Betters recounted the day he found out about the proposed projects from his Old Liberty Road neighbor, Art Maresca, who himself only found out when he recently received a call from a representative of the community group, Rock Hill Neighborhood Coalition.
“God bless them, the Rock Hill Neighborhood Coalition… if not for their reaching out to us, none of us would still know anything about this,” said Betters.
“In-fact,” added Betters, “I’ve yet to meet a soul who knew anything about these projects.”
Also in attendance was Town of Fallsburg Supervisor Steve Vegliante, who explained, “just to clarify, the Town of Fallsburg Board is not in favor of these developments… When this was proposed in the Town of Fallsburg I was not Supervisor.”
Town of Thompson Deputy Supervisor Richard Sush represented his board. In 2007 Thompson allowed for changes in zoning and increased the density limits imposed on multi-family housing which in turn opened the door to such large-scale development.

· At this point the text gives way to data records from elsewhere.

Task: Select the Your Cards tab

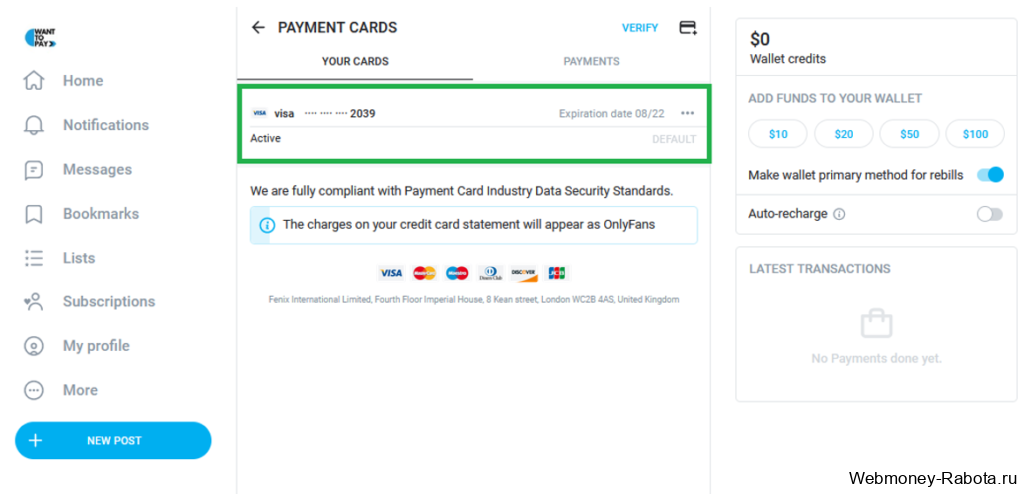Action: point(355,61)
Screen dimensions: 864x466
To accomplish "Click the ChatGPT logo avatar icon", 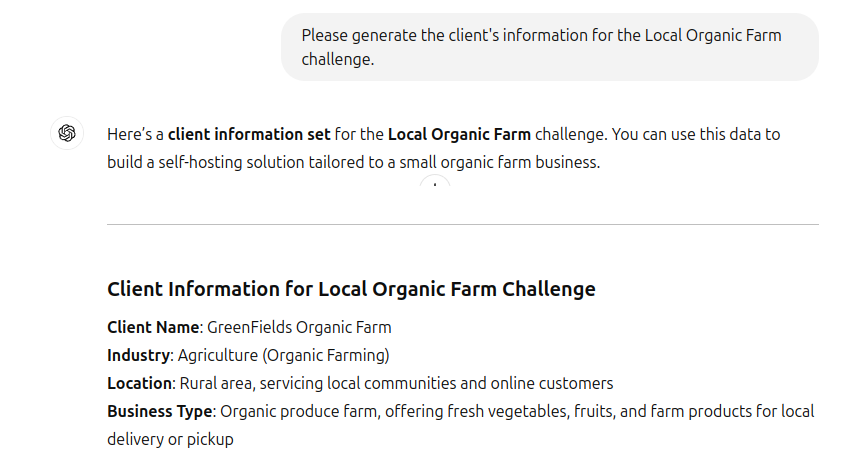I will tap(67, 133).
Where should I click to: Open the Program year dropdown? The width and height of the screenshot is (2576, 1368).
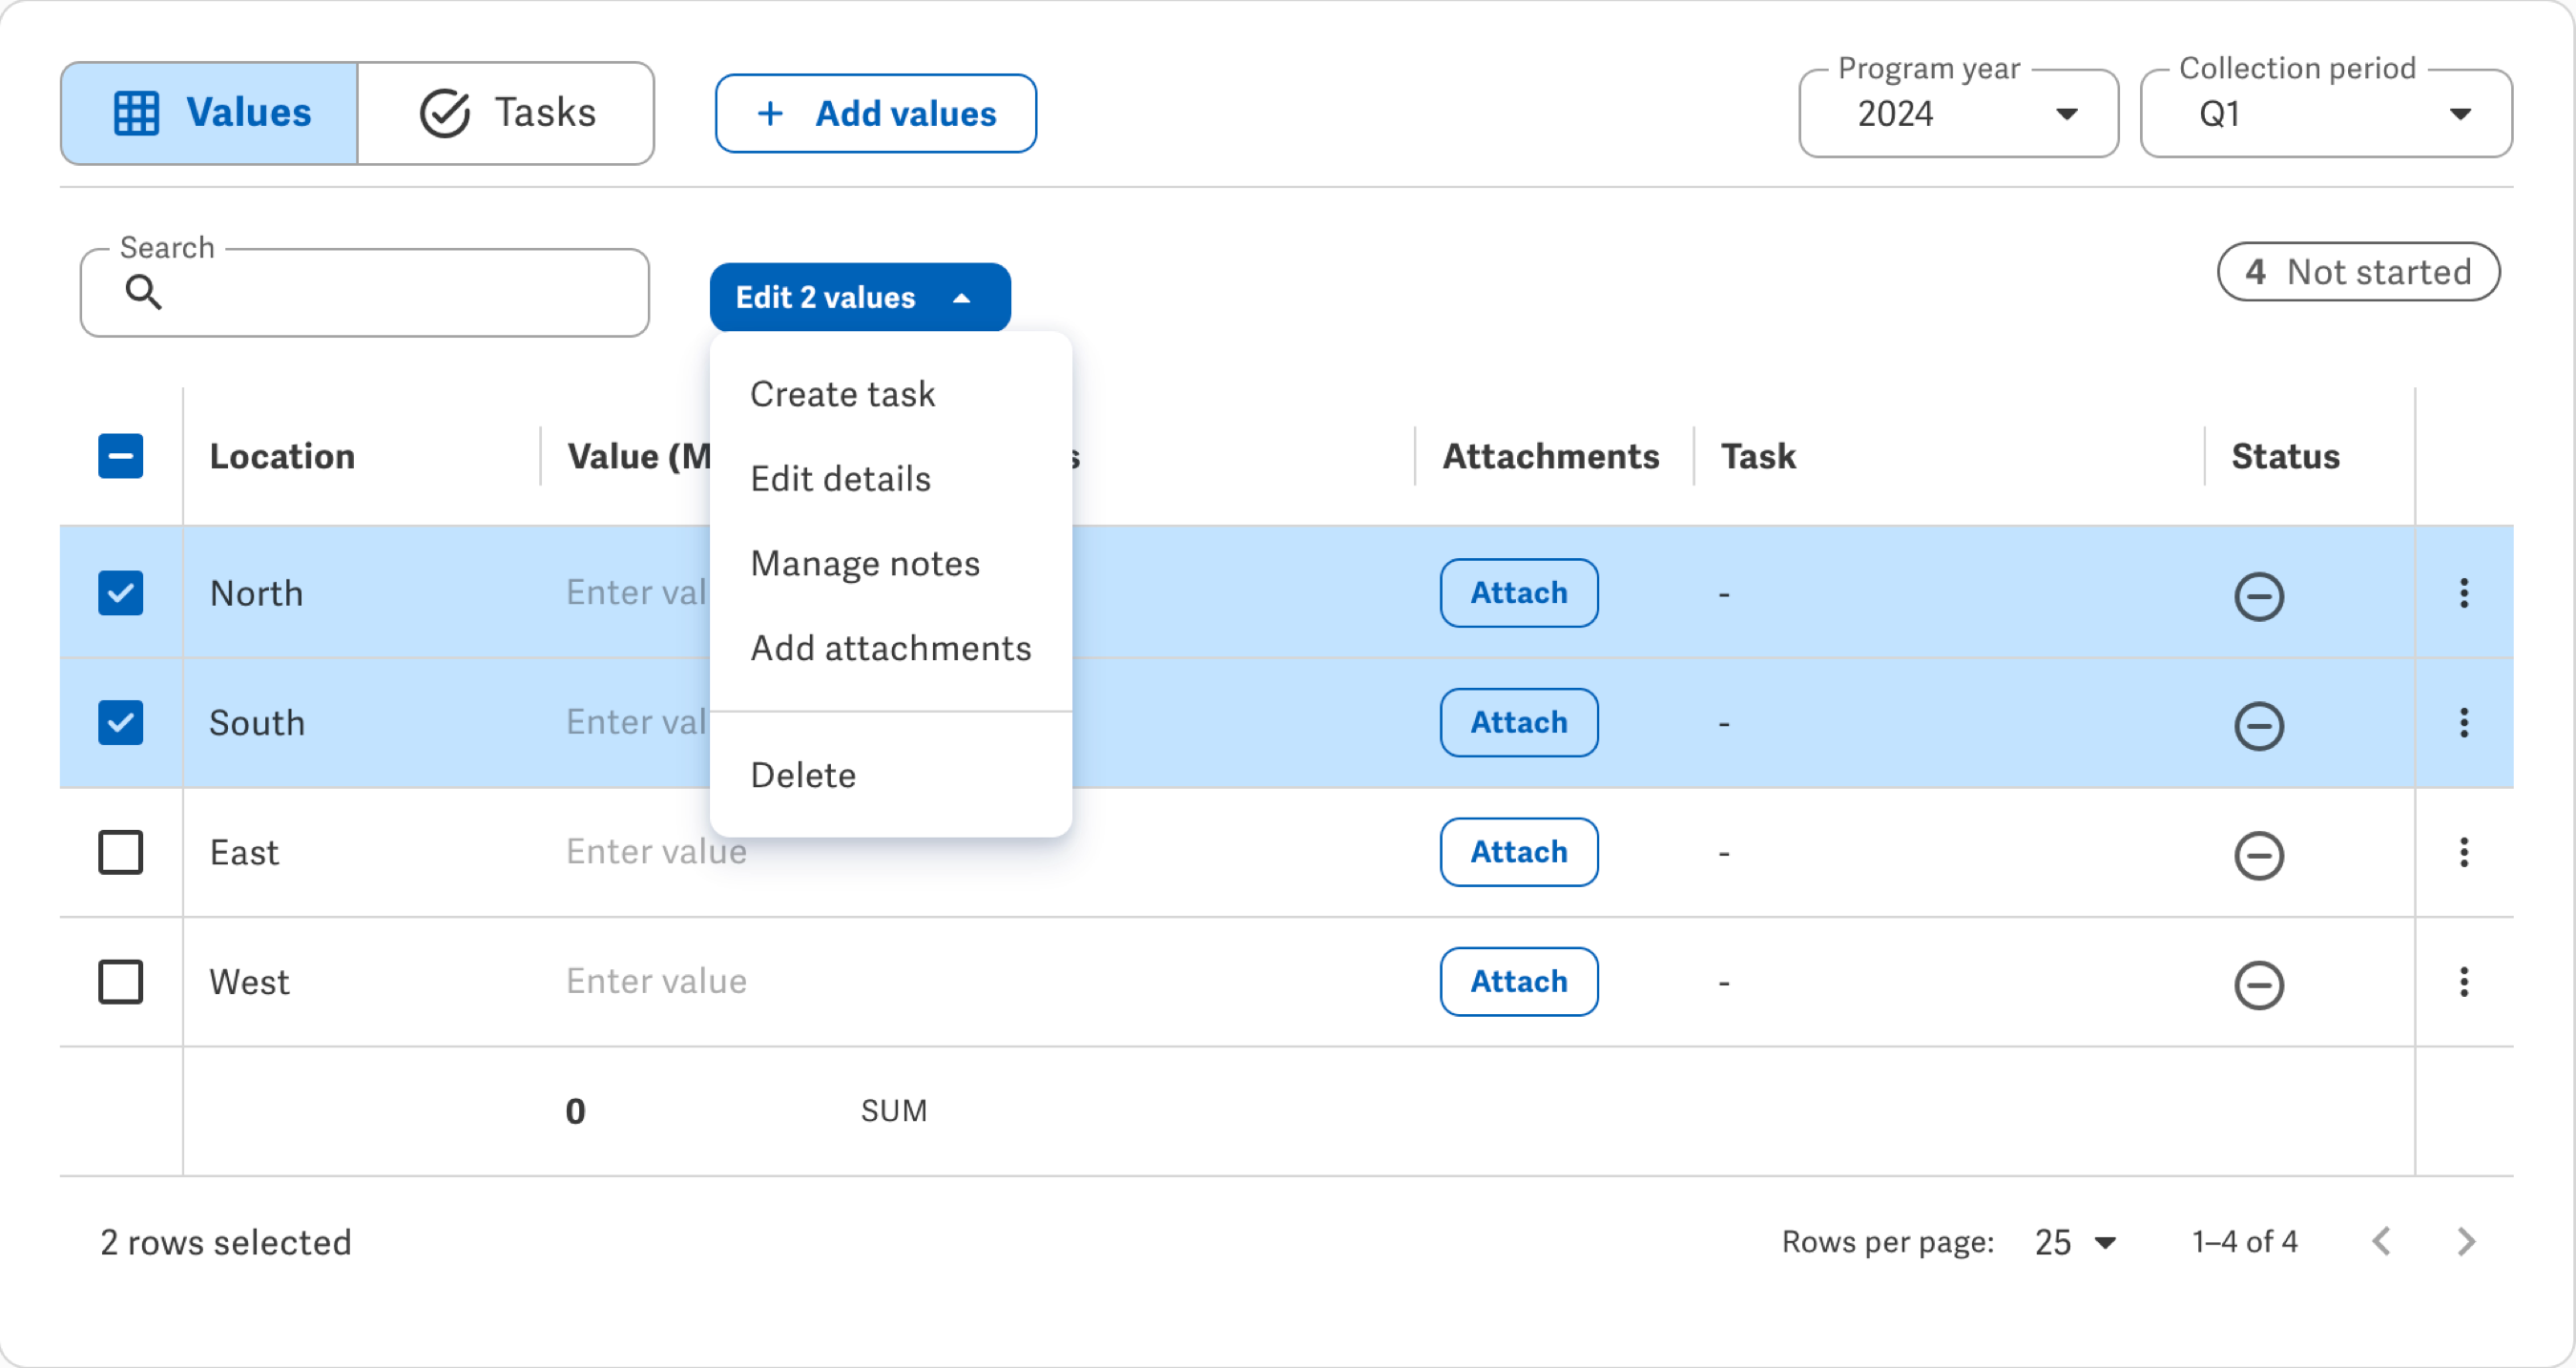point(2067,113)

Sush suggested a move back to the “old” density regulations as a means to lessen the scope of the projects saying, “it’s really not a difficult change, it’s a very simple change… If we simply keep the zoning changes the same and just go back to the old density formula, it dramatically reduces the amount of units that can be built on a property.
“We don’t want to stop developers because there’s a balance… it’s tax money, and whether or not this becomes tax exempt is a whole other issue, but there are projects that do come up that do bring in tax money to the town … we need that tax money,” continued Sush.
Betters put the sheer scope of the projects, and the need for more people to get involved in opposing them into perspective, saying, “It got to the point where we[the Columbia Hill Neighborhood Alliance] decided that there’s too few of us… we just can’t do it all.
He added, “We need to have a presence that shows that we are adamantly opposed to these developments. We’re at the point where we need to do something to at least whittle these projects down to where they are manageable. We’re talking over 5,000 additional people using our resources.”
The Town of Thompson Board had a meeting scheduled for Tuesday June 5 at 7:30 pm. at Town of Thompson Hall. The changes to the density limits for multi-family housing proposed by Sush will surely be on the agenda.